Dear Dad,

Roses are red,

Roses I won’t buy,

So here’s some soup,

And a neck tie.

Happy Father’s Day!

To quickly compare Mother’s Day and Father’s day, here are a few facts: On Mother’s Day, we spend $14.6 billion compared to the $9.4 billion on Father’s Day. Additionally, 91% of people believe Mother’s Day is more important than Father’s Day. One more fact: The U.S. congress declared Mother’s Day a national holiday in 1914. It wasn’t until…1972 when National Father’s Day was instituted.

Now, while we bless our mother’s with flowers, breakfast-in-bed, and nostalgic macaroni cards, some of us gift dad some slippers or Outback Steakhouse gift card or maybe a finger-puppet of the month membership.

So what shouldn’t you do?

1. The Hygiene Kit: A hygiene kit pretty much says, “Dad, I love you, but shave the unibrow and get rid of that toe nail.” Dad doesn’t need soap and nail clippers. What happened to ruggedness? What happened to dad’s emanating oak and aged peat?

Instead: Introduce the man to cigars. He can learn how to cut, light, ash, and smoke a fine Diamond Crown. This is the real manscape.

2. The Novelty Item: Knick-knacks, tchotchkes, whatchamacallits, and kitten clocks offer little to a man known to don flannel and soft side for puppies. And there’s only so much fun you can have with matching Hamburgler ketchup and mustard bottles.

Instead: Give a life skill, the art of manliness, a woodworking class. Let the man tune his inner artist and lumberjack.

3. The Cologne or Aftershave: No matter how much mom loves it, dad shouldn’t smell like “royal fragrance” or fresh pineapple. He shouldn’t wake up every morning and discard the night’s bristled adventures.

Instead: Send him to the woods for survival boot camp on a hiking adventure and let him live off the land…and maybe wrestle a bear. He’ll wear the truest odor of all—sweat and pine.

4. The Neck Tie: Does this really need explanation? Gifting a neck tie is essentially surrendering to the idea of a gift. A neck tie is the gift of disappointment. You gave a closet decoration.

Instead: Tie a different knot. Not marriage and not new shoes. Take him sailing. In a three hour crash-course, the main man of your life can adventure like Columbus and discover a new world…fifteen minutes away.

5. The “World’s Greatest Dad”: C’mon. You’re not even trying! You’re better off purchasing a more honest T-shirt/coffee mug. How about “World’s okay-est Dad?” Or “World’s most kind of embarrassing dad?” Better yet, “World’s Only Dad to Forget Their Kid in an Arby’s Parking Lot in Eastern Indiana in 1997.”

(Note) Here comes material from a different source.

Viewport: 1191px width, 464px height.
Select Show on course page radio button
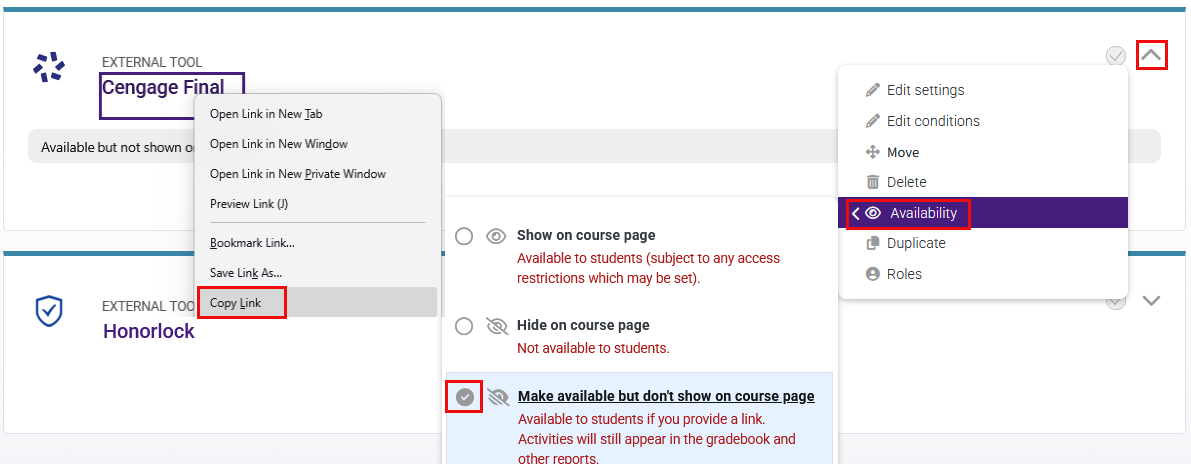(464, 236)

Instead: Homebrewing Basics. Beer solves everything. With this gift, you’re giving him alcohol and a hobby.

6. The Joke Gift: Whether it be an obituary or a pole dancing class, joke gifts are great only in small doses.

Instead: Combine the subtly of spray-on hair with the seriousness of a porterhouse and you, my friend, perfected Father’s Day.

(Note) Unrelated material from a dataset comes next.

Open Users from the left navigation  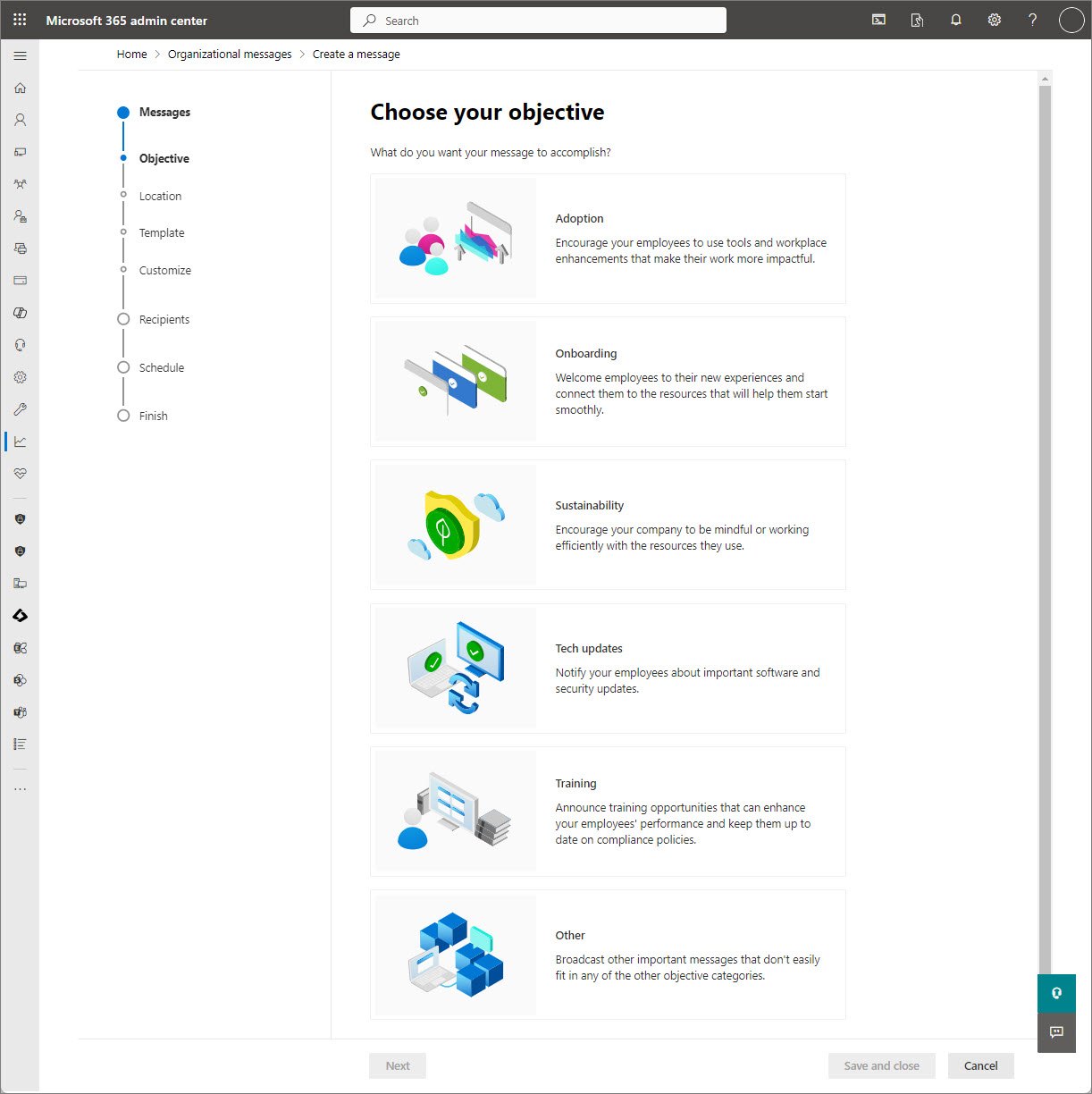pyautogui.click(x=20, y=119)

7. The Gift for Yourself that you’re giving dad because you forgot about Father’s Day: In theory, the “Coo coo for Cocoa Puffs” t-shirt, two sizes too small, that won’t fit over his tender gut, seems like a good idea. In theory, any gift seems better than no gift. In this case, your theory’s incorrect.

Instead: Buy the man a six-pack of his favorite beer or soda—or his beverage of choice—plop on a lawn chair, and take in some rays.

8. The No Card, NOTHING!

Instead: Surprise him.

9. The “Of the Month” Membership: Spam or delivery service? Either way, there are better ways to say “I love you” than a monthly shipment of grape jelly.

Instead: For those looking to gift food, bake something or buy in bulk. Rather than Bacon of the Month Club, invest in a side cut of beef—that’s 250 pounds of fresh cow. That way, if dad wants a five pound hamburger, dad gets a five pound hamburger.

10. The Satchel, Fedora, or any other Cheesy Gimmick: Umm…no explanation needed.

Instead: Considering all goofy gifts, the fanny pack reigns supreme. It’s funny. It’s practical. And who wants to steal a fanny pack?